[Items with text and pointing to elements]
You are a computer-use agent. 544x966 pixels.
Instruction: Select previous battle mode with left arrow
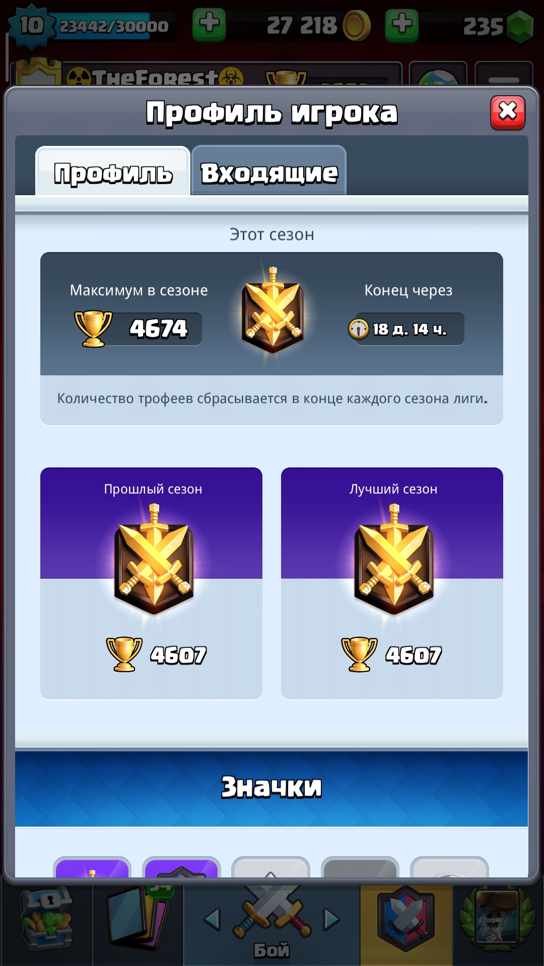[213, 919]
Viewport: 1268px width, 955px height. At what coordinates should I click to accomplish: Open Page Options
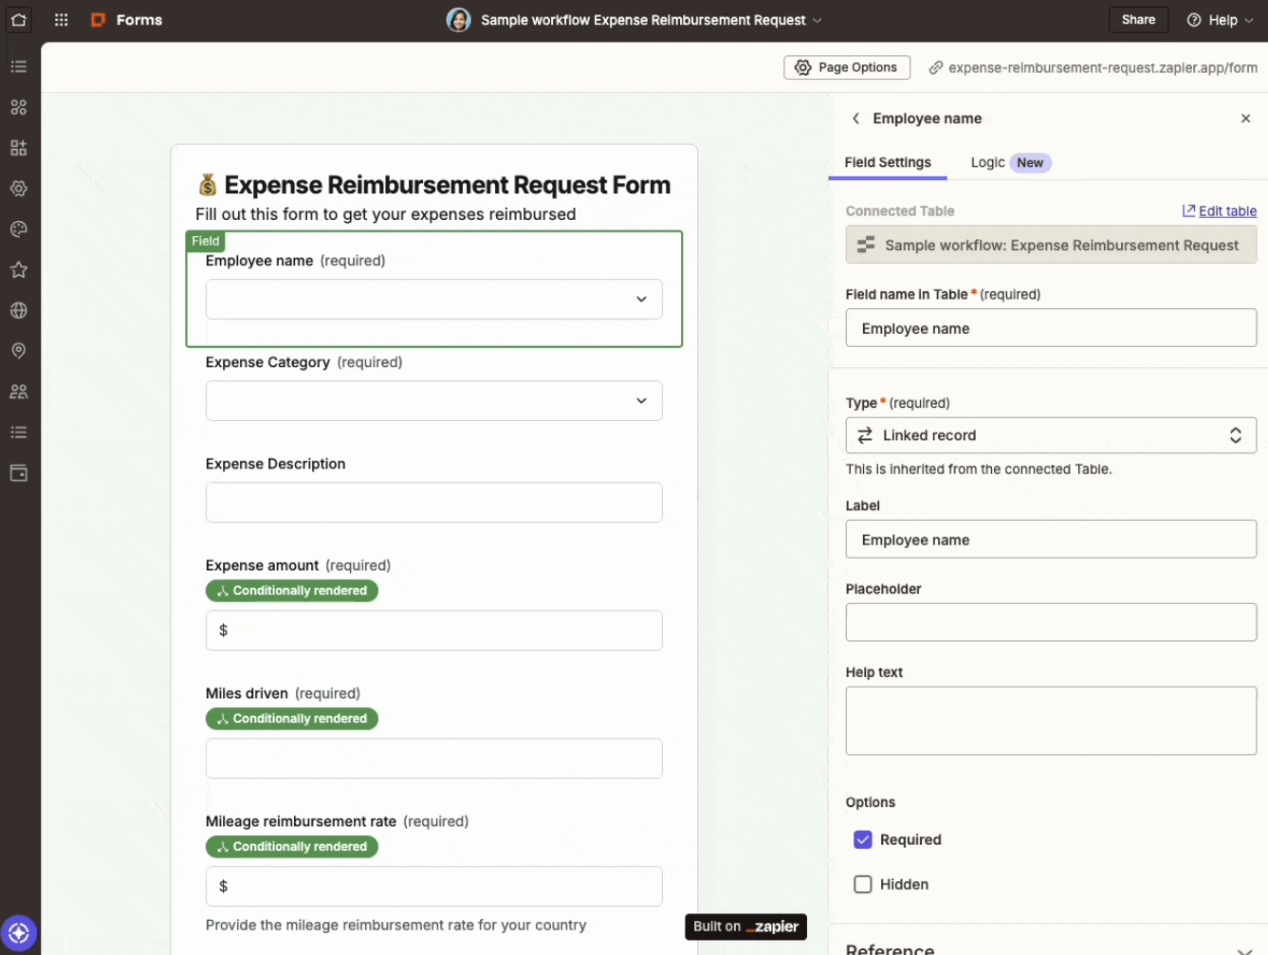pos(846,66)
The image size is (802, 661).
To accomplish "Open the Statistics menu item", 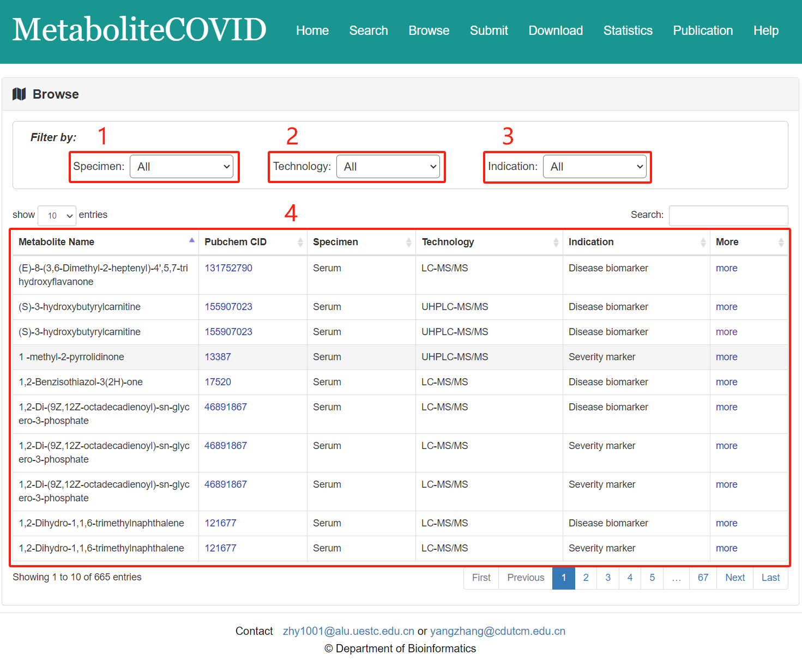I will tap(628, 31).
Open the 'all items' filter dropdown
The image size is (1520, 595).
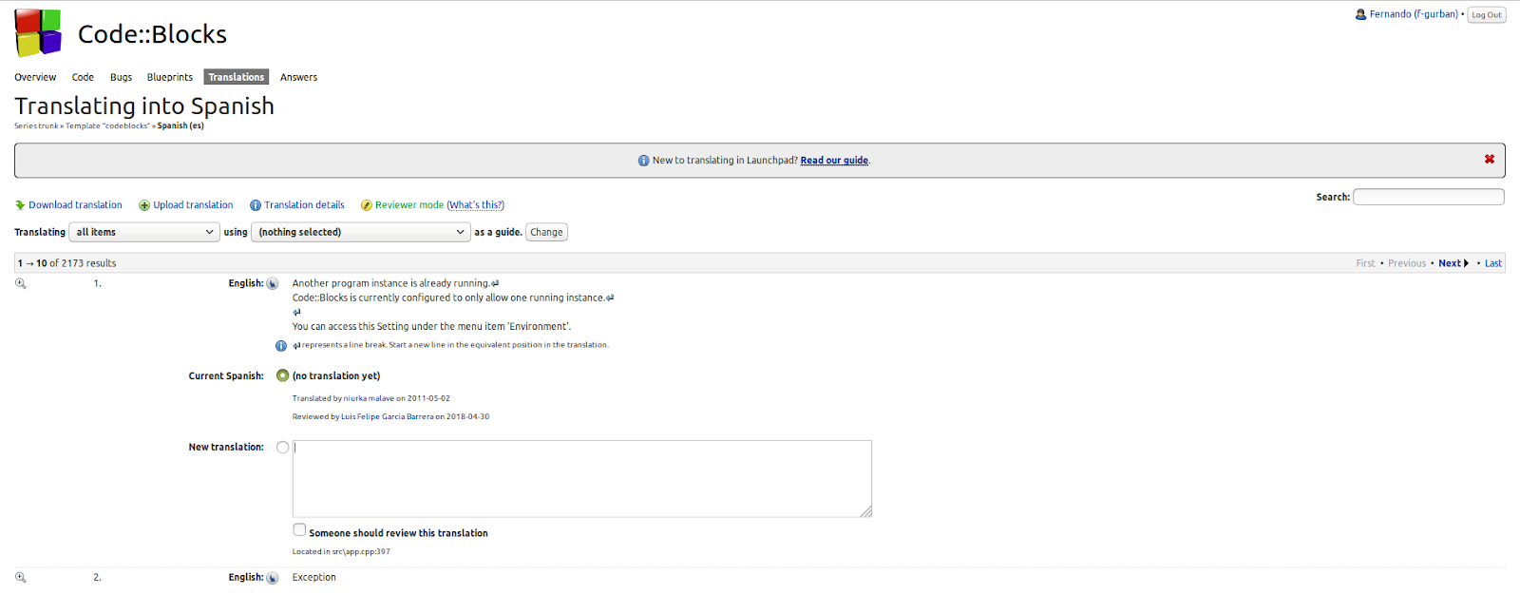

● **Exercise goal**: Write out the items word for word, from the very first line through the line that contains "pos(846,66)", inclusive. Leave the pictures out.

● **Written reply**:
You are a computer-use agent. 544x966 pixels.
Instruction: Select previous battle mode with left arrow
[213, 919]
Viewport: 1268px width, 955px height. At what coordinates should I click to accomplish: Open Page Options
pos(846,66)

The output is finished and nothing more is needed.